Wednesday, June 18, 2008

Black Eyes and Dead Guys

Back in college, I worked as a temp on the summer breaks. I had some pretty interesting assignments, one of which placed me at a cemetery for most of the summer before my junior year. I learned about the business side of death and burials, and acquired a dark sense of humor about it all. PLEASE STOP READING IF YOU ARE EASILY OFFENDED. Thank you, Mgmt.

My boss was an overweight woman in her 30s who wore long fake fingernails usually painted a garish neon orange. Her hair was caught in scrunchies or hair clips--the kind with a satin bouffant attached. She looked older than her age and her off-the-phone voice was a quick-witted nasal cackle. She smoked cigarettes and drank coffee as though she were an air traffic controller in a past life. She was very kind if you were on her good side; you were at the mercy of her temper if you were not. You would probably dismiss her as poor white trash, and well, you might be half right.

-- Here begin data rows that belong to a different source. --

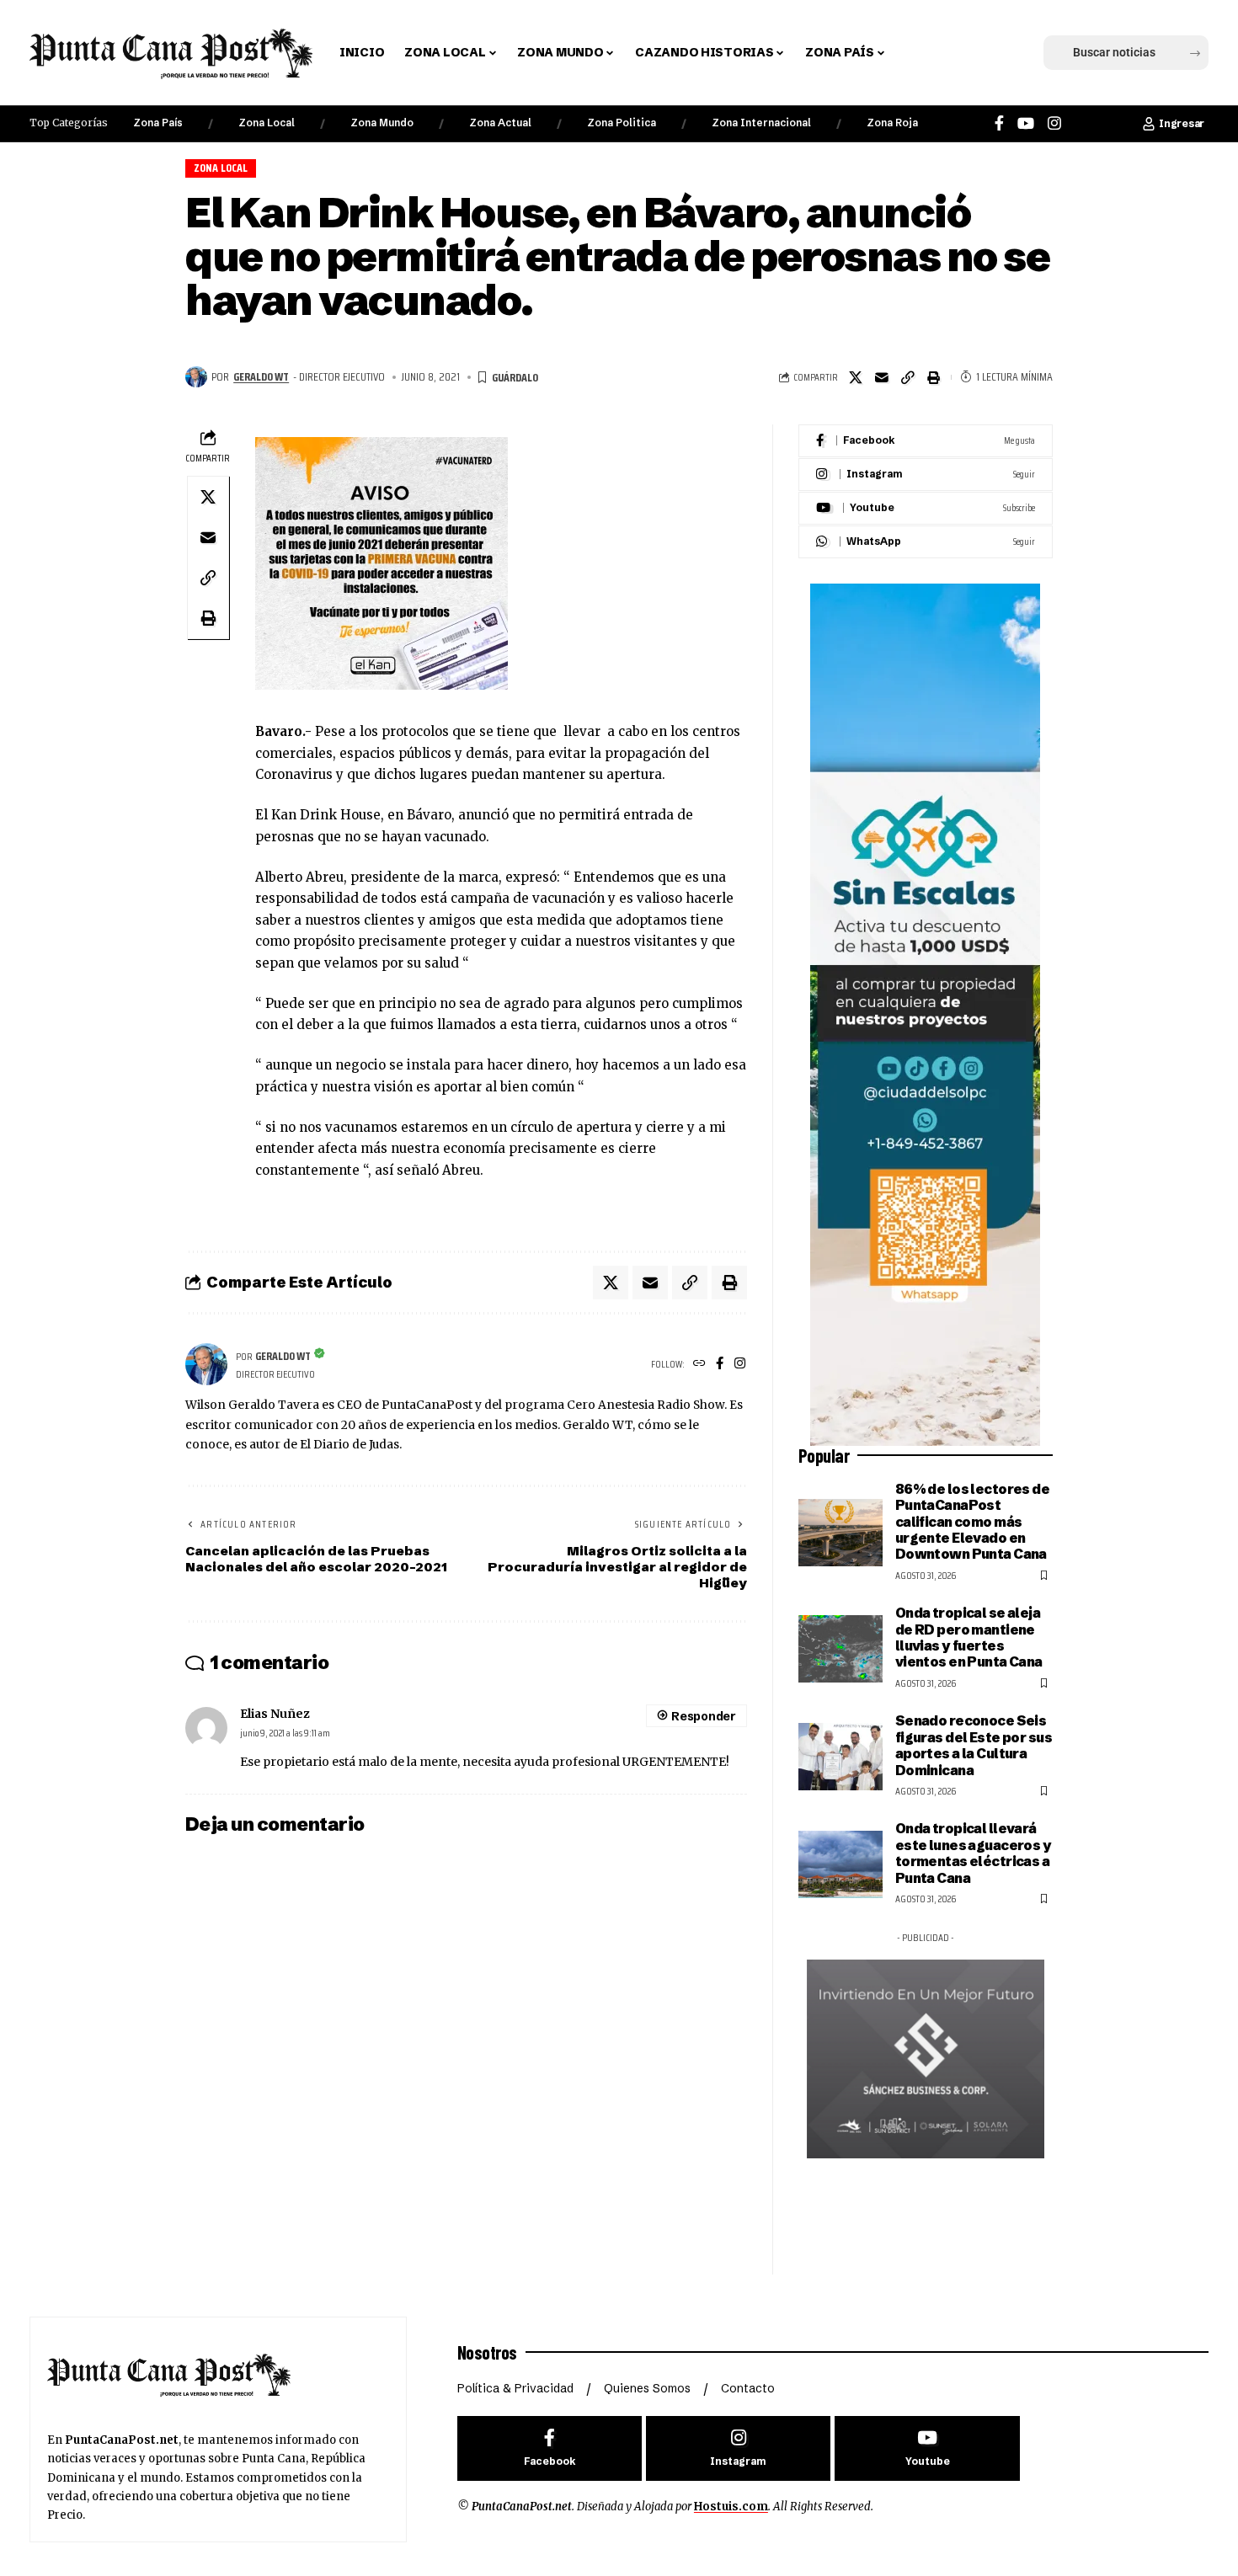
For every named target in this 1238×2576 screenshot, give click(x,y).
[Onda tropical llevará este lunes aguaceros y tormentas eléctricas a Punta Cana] (840, 1864)
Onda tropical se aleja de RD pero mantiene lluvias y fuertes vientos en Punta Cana (969, 1637)
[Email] (882, 377)
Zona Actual (500, 122)
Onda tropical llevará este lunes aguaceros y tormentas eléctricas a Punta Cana (973, 1852)
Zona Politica (621, 122)
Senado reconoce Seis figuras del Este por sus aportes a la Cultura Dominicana (973, 1745)
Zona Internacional (761, 122)
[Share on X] (855, 377)
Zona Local (266, 122)
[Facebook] (999, 123)
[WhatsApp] (925, 541)
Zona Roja (892, 122)
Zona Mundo (382, 122)
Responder (703, 1716)
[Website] (699, 1364)
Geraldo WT (261, 376)
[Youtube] (925, 508)
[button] (924, 53)
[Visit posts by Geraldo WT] (196, 377)
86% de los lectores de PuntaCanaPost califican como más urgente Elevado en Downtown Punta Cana (972, 1521)
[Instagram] (1054, 123)
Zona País (158, 122)
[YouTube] (1025, 123)
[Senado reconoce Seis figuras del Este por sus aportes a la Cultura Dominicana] (840, 1756)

My parents, who know everyone for six counties, knew, or knew of, her family; they were also prominent local business owners. She managed to take up with some guy from the projects, who held her family hostage and kidnapped her (astute readers from "back home" will probably be able to figure out who I'm talking about). This really has nothing to do with anything other than to give you some background color and for me to do some pointless reminiscing about my youth.

So, anyway, my job entailed researching cemetery records...It seems that friends and loved ones would turn up to plant somebody, but there would already be someone taking a dirt nap in that spot, so my job was to go through every contract the cemetery had on record back to the 1920s and determine whether the client was now living in a pine condo in the marble city, if he'd bought any adjacent units for their spouse and progeny, and check whether those folks were resident. And I learned that, in the 20s, death was not the great equalizer. Old cemetery contracts do, in fact, prohibit you from transferring plots to colored folk or members of the Tribe. This is, of course, an unenforceable term of the contract today. I often wondered if there were high-velocity gyrations in the tombs because there were negroes! and Jews! decomposing nearby.

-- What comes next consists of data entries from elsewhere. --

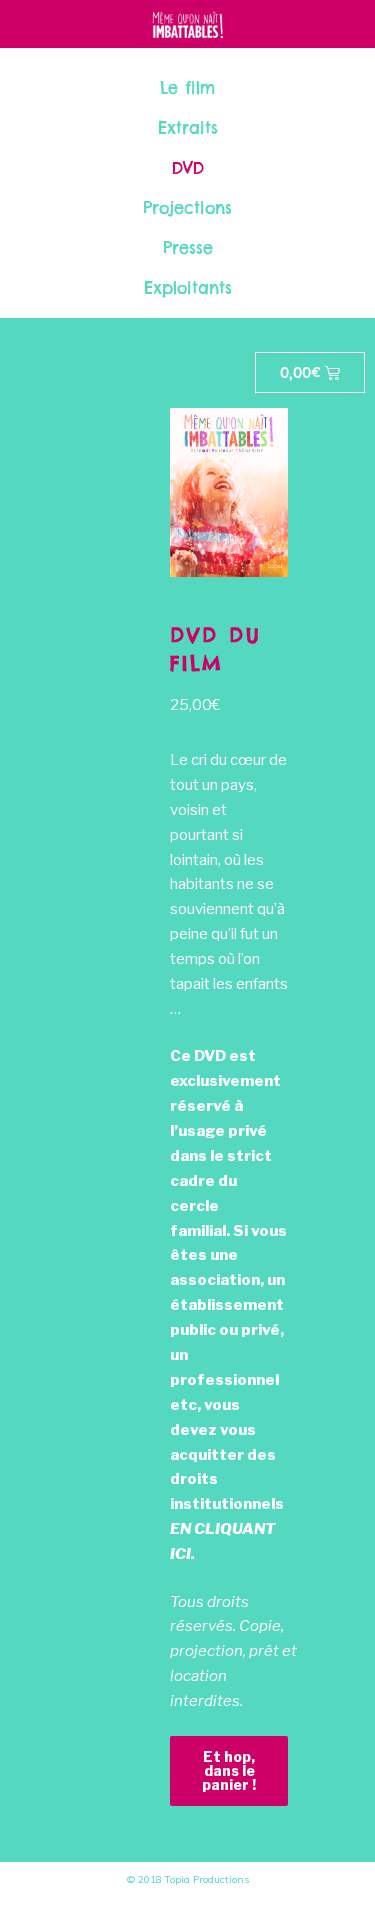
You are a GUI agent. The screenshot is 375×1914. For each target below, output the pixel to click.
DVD (188, 168)
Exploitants (188, 288)
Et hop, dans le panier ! (229, 1770)
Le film (187, 88)
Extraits (188, 128)
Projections (187, 208)
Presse (188, 248)
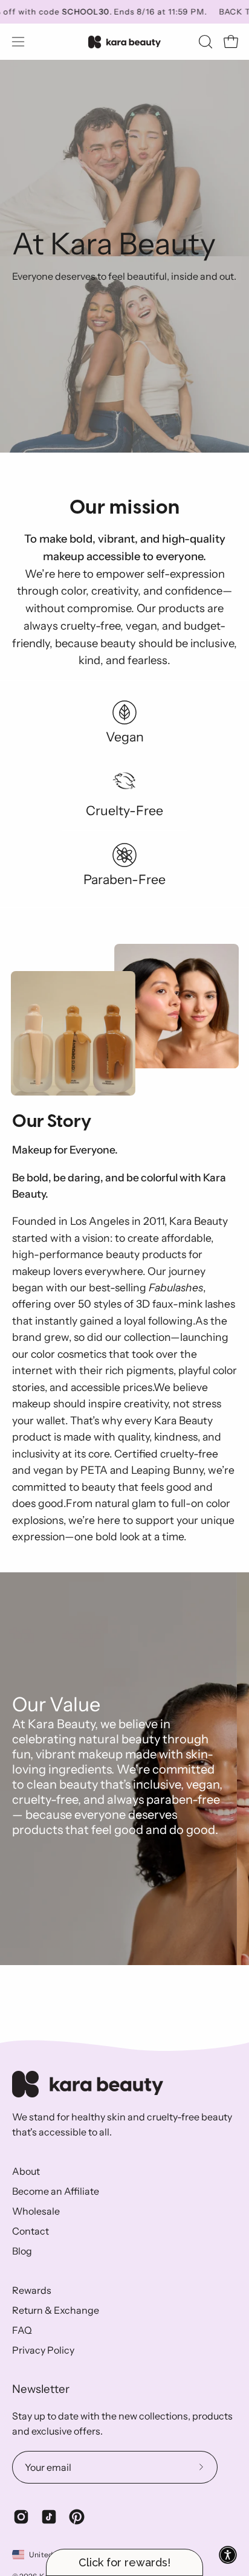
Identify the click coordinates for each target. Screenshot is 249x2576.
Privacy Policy (43, 2350)
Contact (30, 2231)
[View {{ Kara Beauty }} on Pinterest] (77, 2517)
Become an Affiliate (55, 2191)
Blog (22, 2251)
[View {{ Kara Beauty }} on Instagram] (21, 2517)
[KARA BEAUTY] (124, 42)
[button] (204, 41)
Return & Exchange (55, 2310)
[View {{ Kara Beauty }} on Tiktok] (49, 2517)
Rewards (31, 2290)
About (26, 2171)
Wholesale (36, 2211)
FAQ (22, 2330)
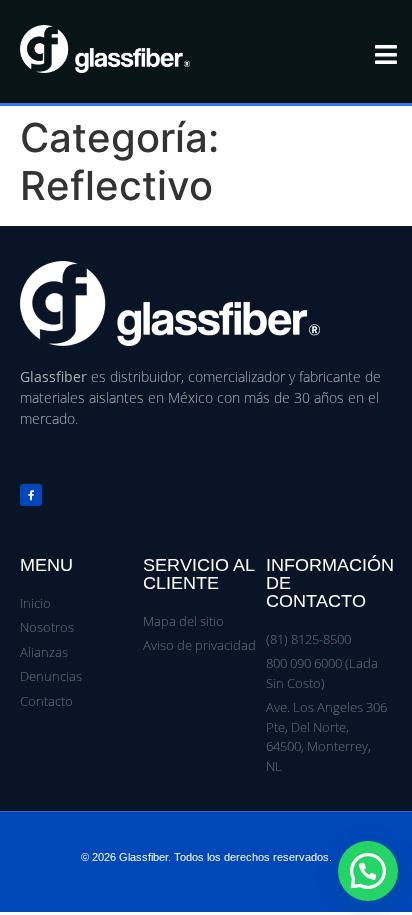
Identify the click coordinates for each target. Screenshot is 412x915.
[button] (368, 871)
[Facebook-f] (31, 495)
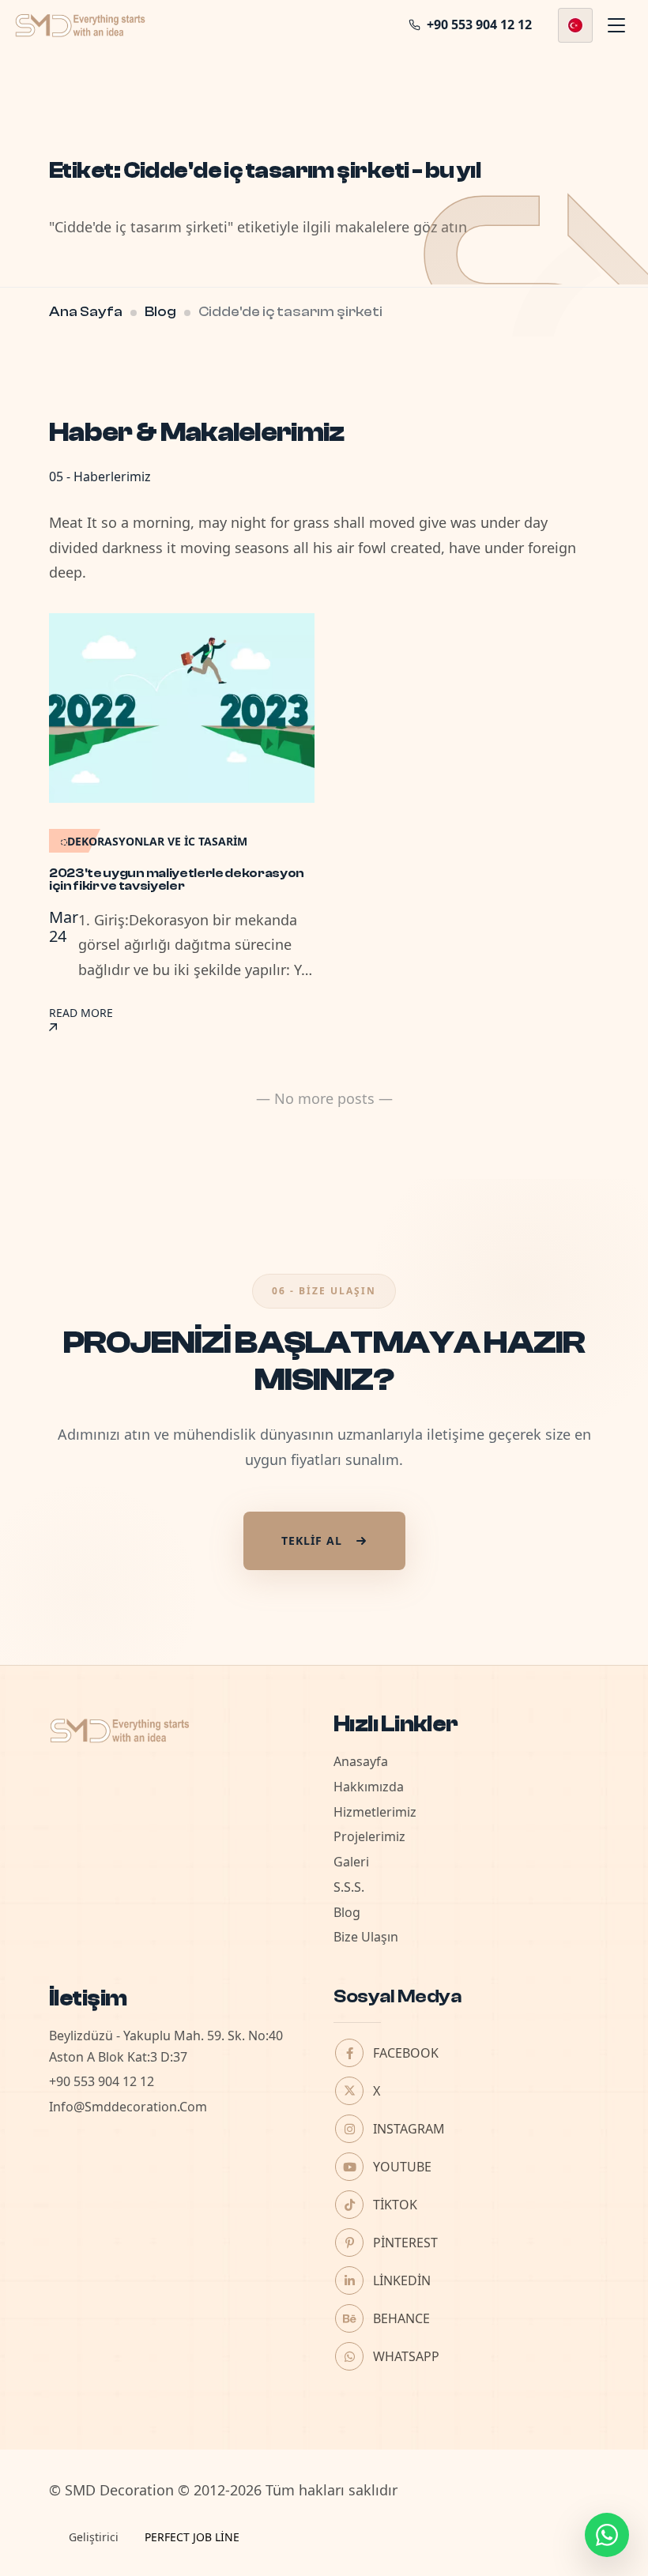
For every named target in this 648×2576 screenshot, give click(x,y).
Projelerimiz (369, 1836)
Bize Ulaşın (365, 1936)
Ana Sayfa (85, 311)
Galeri (351, 1861)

There was this sort of geeky guy who worked in sales at the cemetery. Of course he sold plots--hell, the graveyard practically gave those away--but the real money was in selling caskets and vaults. For instance, they might advertise a buy one-get one free special on plots and perpetual care contracts (yes, I'm being completely serious), but the real goal was to get you in there to pick out the accoutrements of death. One day, I asked about why you had to have a vault. The answer is because bodies drip fluids and you can't have embalming fluid and everything else leeching into the water table. Your skin is actually the first thing to decompose, so your body fluids drain to your underside, out onto that pillow you lay on, down into a drip pan right under that (it's pretty gross...I wouldn't go checking this out at your next wake), and so on.

Now, five paragraphs later, you're probably wondering why I'm telling you all this.

You'll remember that, after my surgery, my eyes were all bruised and puffy. When I came back to the office, a lady I work with told me about how she had jaw surgery and her eyes were bruised as well, and we wondered why it was always the eyes that had bruises.

If you know the answer from what I've told you, congratulations, you're much smarter than I am.

I finally got around to asking Doc about this last week when I was in his office and then I immediately felt stupid. The skin around your eyes is very thin. The blood from an operation has to drain somewhere, so it's going to go where there's the least resistance, so gravity pulls it down from someplace high and slanted, like your nose, and then pools around the relatively empty space around your eyes. The same thing happens when you snuff it--your body fluids, no longer actively pumping around, pool on your underside (which is why dead people are pale).

One last thing about the cemetery before I go: the cemetery would market itself by sending brochures and offers like the buy-one-get-one-free plots to every house on a block where someone had just died with a note saying that if you'd received this notice during a time of grieving, they were deeply sorry for your loss. As a matter of professional courtesy, if you've read this blog post during a time of grieving, I'm very sorry for your loss.